In [3]:
import pandas as pd
import re
from sklearn.feature_extraction import DictVectorizer
from sklearn.feature_extraction.text import TfidfVectorizer 
from scipy.sparse import hstack
from sklearn.linear_model import Ridge

In [4]:
train_data = pd.read_csv('salary-train.csv')
test_data = pd.read_csv('salary-test-mini.csv')
train_data.columns = ['FullDescription', 'LocationNormalized', 'ContractTime', 'SalaryNormalized']
test_data.columns = ['FullDescription', 'LocationNormalized', 'ContractTime', 'SalaryNormalized']

In [5]:
X_train = train_data[['FullDescription', 'LocationNormalized', 'ContractTime']]
Y_train = train_data['SalaryNormalized']
X_test = test_data[['FullDescription', 'LocationNormalized', 'ContractTime']]

In [6]:
train_data.loc[:,['LocationNormalized', 'ContractTime']]

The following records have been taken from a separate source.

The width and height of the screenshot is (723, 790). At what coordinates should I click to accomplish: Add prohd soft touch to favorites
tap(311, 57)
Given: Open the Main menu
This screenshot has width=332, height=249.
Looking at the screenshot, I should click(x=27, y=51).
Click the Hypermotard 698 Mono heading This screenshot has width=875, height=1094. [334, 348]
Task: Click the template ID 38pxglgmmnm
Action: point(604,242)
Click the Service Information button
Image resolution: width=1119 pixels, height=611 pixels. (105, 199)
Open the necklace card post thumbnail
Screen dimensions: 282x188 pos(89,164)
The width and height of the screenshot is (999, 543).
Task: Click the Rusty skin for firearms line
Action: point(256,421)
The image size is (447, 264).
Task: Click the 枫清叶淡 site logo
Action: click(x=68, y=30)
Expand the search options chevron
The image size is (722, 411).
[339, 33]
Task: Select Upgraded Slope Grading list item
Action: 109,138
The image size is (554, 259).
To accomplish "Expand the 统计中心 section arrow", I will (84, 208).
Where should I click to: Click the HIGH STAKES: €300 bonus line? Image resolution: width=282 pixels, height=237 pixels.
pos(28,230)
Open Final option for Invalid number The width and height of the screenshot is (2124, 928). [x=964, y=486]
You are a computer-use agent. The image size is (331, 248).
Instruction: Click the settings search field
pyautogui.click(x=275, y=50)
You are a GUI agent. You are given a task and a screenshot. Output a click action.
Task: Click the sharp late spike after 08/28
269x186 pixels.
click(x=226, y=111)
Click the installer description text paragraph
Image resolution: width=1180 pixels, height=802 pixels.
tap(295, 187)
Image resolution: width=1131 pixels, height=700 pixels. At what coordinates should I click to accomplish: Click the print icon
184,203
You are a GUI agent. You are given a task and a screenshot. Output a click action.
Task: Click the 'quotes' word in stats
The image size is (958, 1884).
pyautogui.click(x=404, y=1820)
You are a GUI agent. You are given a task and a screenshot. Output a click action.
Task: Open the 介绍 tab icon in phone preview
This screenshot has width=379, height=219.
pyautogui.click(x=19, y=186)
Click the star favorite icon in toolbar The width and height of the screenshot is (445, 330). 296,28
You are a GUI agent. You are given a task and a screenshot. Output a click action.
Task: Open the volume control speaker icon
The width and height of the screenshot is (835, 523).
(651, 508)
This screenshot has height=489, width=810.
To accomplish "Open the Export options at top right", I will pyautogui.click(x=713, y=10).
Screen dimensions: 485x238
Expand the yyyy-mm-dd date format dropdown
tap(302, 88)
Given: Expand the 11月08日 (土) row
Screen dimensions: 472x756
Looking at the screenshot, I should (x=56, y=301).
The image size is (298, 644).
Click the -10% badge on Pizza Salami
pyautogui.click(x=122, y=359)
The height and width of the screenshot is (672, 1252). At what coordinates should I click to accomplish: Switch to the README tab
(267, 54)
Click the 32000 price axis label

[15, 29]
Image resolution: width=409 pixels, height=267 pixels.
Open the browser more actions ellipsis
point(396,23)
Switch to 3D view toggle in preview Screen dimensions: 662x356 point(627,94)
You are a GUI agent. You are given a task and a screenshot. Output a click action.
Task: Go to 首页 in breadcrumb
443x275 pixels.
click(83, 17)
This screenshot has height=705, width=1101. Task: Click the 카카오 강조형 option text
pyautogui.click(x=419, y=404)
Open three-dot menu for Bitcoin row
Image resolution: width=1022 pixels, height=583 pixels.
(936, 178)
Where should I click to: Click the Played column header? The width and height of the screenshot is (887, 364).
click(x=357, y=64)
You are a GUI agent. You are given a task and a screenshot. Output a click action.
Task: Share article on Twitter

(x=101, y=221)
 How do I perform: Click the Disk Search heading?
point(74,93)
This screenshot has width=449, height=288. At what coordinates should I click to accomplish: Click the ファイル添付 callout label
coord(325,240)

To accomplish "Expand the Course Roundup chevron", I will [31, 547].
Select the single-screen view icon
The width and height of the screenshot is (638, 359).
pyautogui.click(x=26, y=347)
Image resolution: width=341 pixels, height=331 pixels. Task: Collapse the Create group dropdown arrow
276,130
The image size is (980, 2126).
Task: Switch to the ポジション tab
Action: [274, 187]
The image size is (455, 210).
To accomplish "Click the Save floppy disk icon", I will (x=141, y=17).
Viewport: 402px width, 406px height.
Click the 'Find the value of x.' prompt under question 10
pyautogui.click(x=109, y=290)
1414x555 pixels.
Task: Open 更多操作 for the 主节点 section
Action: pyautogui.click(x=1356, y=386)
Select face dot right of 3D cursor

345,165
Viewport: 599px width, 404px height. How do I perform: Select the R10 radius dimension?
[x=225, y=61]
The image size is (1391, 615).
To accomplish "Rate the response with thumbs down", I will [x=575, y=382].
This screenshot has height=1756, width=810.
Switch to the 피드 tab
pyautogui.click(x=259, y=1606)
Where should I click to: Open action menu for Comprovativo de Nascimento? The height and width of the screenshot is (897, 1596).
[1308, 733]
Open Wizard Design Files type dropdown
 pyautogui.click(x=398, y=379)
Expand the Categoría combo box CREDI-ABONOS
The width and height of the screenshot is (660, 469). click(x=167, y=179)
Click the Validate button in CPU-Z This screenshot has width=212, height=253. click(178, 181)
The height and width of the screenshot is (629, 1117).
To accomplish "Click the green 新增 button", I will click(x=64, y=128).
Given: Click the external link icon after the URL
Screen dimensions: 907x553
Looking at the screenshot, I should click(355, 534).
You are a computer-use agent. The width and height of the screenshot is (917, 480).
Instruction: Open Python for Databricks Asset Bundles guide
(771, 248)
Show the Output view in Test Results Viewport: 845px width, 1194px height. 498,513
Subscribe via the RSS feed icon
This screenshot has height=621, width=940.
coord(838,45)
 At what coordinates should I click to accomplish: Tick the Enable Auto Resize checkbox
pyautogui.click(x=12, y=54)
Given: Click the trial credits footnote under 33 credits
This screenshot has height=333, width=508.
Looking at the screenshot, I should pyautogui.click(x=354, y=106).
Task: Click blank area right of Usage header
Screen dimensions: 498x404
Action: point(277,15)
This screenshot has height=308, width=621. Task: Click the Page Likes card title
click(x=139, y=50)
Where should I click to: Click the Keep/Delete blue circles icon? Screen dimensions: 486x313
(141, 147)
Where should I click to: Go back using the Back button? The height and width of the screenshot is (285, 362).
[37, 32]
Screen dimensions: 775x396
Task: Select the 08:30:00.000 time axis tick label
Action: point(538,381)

Unnamed: 0,LocationNormalized,ContractTime
0,London,permanent
1,London,permanent
2,South East London,permanent
3,Dereham,permanent
4,Sutton Coldfield,
...,...,...
59995,Whitley Bay,contract
59996,Macclesfield,permanent
59997,Baldock,
59998,The City,permanent


In [7]:
train_text = X_train.loc[:,'FullDescription'].str.lower().replace('[^a-zA-Z0-9]', ' ', regex = True)

In [8]:
test_text = X_test.loc[:,'FullDescription'].str.lower().replace('[^a-zA-Z0-9]', ' ', regex = True)

In [9]:
test_categ = X_test.loc[:,['LocationNormalized', 'ContractTime']]

In [10]:
train_categ = X_train.loc[:,['LocationNormalized', 'ContractTime']]

In [11]:
train_categ.fillna('nan', inplace=True)
test_categ.fillna('nan', inplace=True)

In [12]:
train_categ

Unnamed: 0,LocationNormalized,ContractTime
0,London,permanent
1,London,permanent
2,South East London,permanent
3,Dereham,permanent
4,Sutton Coldfield,
...,...,...
59995,Whitley Bay,contract
59996,Macclesfield,permanent
59997,Baldock,
59998,The City,permanent


In [13]:
vectorizer = TfidfVectorizer(min_df=5)
X_train_vec = vectorizer.fit_transform(train_text)
X_test_vec = vectorizer.transform(test_text)

In [18]:
X_train_vec

<60000x22861 sparse matrix of type '<class 'numpy.float64'>'
	with 8365759 stored elements in Compressed Sparse Row format>

In [16]:
enc = DictVectorizer()
X_train_categ = enc.fit_transform(train_categ.to_dict('records'))
X_test_categ = enc.transform(test_categ.to_dict('records'))

In [17]:
X_train_categ

<60000x1766 sparse matrix of type '<class 'numpy.float64'>'
	with 120000 stored elements in Compressed Sparse Row format>

In [19]:
X_for_train = hstack([X_train_vec, X_train_categ])
X_for_test = hstack([X_test_vec, X_test_categ])

In [21]:
X_for_train.shape

(60000, 24627)

In [22]:
regressor = Ridge(alpha = 1, random_state=241)

In [23]:
regressor.fit(X_for_train, Y_train)

Ridge(alpha=1, copy_X=True, fit_intercept=True, max_iter=None, normalize=False,
      random_state=241, solver='auto', tol=0.001)

In [24]:
import numpy
for i in regressor.predict(X_for_test):
    print(str(numpy.round(i,2)))

56565.33
37140.63